---------- Selection

Amendment in tax laws from 1st April 2021

Amendment in tax laws – The Income Tax Act of 1961 is a law that governs the levy, administration, collection, and recovery of income tax in India. The act entered into force on April 1, 1962. It is divided into 298 elements and 14 schedules. The law aids in determining taxable revenue, tax liability, appeals, fines, and indictments. The act has been amended on a regular basis by the legislature.

Five new amendments in tax laws from 1st April 2021

PF tax rules:

The interest rate on the annual employee’s contributions to the provident fund over the amount of Rs.2.5 Lacs. would be taken as a tax from 1 April 2021 onwards. The government announced that the move is aimed at the high rate of taxing value which will transfer to the Employee Provident Fund (EPF). The Finance Minister of India Nirmala Sitharaman said that the EPF is aimed at the welfare of the workers and any person who is earning less than the amount of Rs. 2 Lacs. per month will be not affected by the proposal.

--------------------
---------- Data shown

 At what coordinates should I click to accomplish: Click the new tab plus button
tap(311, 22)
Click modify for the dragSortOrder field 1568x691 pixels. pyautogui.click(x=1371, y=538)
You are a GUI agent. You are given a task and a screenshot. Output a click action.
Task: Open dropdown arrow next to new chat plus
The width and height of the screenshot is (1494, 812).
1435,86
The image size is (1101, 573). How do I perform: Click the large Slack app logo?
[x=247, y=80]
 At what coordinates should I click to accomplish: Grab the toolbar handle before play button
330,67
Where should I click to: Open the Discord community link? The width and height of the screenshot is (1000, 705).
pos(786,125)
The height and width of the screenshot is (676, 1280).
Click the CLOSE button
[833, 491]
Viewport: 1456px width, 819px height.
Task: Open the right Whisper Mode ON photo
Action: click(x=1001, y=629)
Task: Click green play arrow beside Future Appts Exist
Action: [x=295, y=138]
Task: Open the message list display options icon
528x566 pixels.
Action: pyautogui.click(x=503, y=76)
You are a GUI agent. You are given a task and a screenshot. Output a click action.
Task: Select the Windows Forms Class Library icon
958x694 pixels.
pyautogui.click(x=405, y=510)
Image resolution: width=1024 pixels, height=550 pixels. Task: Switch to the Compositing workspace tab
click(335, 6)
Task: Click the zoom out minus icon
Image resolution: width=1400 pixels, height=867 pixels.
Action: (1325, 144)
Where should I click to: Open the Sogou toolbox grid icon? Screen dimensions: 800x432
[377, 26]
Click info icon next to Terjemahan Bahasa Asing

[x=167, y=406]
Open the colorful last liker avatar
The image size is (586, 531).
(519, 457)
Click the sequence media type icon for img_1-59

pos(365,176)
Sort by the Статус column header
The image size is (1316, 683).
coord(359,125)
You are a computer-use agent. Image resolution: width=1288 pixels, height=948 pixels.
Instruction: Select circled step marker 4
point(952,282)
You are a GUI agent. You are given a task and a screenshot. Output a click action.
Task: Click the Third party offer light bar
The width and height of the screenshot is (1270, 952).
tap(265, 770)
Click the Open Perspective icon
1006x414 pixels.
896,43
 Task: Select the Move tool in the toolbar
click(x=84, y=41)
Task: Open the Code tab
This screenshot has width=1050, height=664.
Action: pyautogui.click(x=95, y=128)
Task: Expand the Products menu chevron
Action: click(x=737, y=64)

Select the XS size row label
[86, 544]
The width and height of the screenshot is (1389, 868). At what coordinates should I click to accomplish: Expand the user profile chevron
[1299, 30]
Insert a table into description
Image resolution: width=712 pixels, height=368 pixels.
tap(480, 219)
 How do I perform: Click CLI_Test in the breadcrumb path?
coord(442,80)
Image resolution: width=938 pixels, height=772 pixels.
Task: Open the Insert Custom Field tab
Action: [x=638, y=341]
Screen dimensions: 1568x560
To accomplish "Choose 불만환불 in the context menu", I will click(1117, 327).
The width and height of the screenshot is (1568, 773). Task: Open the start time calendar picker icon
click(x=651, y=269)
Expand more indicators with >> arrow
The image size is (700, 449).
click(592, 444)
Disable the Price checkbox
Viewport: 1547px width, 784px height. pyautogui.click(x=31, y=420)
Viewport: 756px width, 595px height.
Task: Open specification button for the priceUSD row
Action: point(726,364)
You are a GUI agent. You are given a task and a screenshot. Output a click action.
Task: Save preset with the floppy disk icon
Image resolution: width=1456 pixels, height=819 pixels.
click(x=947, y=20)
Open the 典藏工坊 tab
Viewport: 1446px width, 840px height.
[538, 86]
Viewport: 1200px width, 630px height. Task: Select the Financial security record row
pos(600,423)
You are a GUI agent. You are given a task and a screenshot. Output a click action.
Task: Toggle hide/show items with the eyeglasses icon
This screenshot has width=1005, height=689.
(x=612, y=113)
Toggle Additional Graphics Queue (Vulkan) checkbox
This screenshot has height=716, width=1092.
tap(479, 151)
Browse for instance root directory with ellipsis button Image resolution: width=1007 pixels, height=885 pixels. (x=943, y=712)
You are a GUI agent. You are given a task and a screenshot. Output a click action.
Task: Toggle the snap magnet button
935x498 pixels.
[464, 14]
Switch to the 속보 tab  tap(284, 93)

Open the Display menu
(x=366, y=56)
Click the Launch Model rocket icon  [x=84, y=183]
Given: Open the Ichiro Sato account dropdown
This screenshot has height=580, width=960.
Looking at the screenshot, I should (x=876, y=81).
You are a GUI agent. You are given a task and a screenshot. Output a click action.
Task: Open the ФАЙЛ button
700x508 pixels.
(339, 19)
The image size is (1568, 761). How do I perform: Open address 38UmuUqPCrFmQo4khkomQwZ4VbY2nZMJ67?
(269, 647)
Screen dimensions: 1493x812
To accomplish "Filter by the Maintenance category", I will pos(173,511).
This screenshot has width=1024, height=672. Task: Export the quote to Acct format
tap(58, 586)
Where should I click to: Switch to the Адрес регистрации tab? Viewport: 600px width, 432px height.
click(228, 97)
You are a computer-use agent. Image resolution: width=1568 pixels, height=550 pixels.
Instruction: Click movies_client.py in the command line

--------------------

## Set tasks:
a: In the tax law amendments article, when did the Income Tax Act of 1961 enter into force?
b: Proceed with the tax law amendments article from its last sentence onward.

## Answers provided:
a: April 1, 1962.

b:
TDS:

The government wants that more people will file income tax returns (ITR), so the finance minister of India has proposed the higher TDS ( tax deducted at sources ) or TCS ( tax collected at source) rates in the budget 2021. The budget has proposed the insertion of new Sections 206AB and 206CCA in the Income Tax Act as a special provision for the deductions of the higher rates of the TDS and TCS, respectively for non-filters of an income tax return. 

Senior citizens above 75 years exempted from filing ITR:

To reduce the burdens from the senior citizens, the finance minister of India Nirmala Sitaraman, while the Budget of 2021, had exempted the individuals who were above the age of 75 years from filing the income tax returns (ITR). This type of exemption will be available only to those senior citizens who have no other income but depends only on their pensions and interest income which comes from the bank hosting the pensions accounts.

Pre-filled ITR forms:

An individual taxpayer will be given pre-filled Income Tax Returns (ITR). In order to reduce the compliances for the taxpayer, details of the capital gains from the listed securities, dividend income, and the interest from the banks, post office, etc. can also be pre-filled. The move is aimed at easing the filling of the returns.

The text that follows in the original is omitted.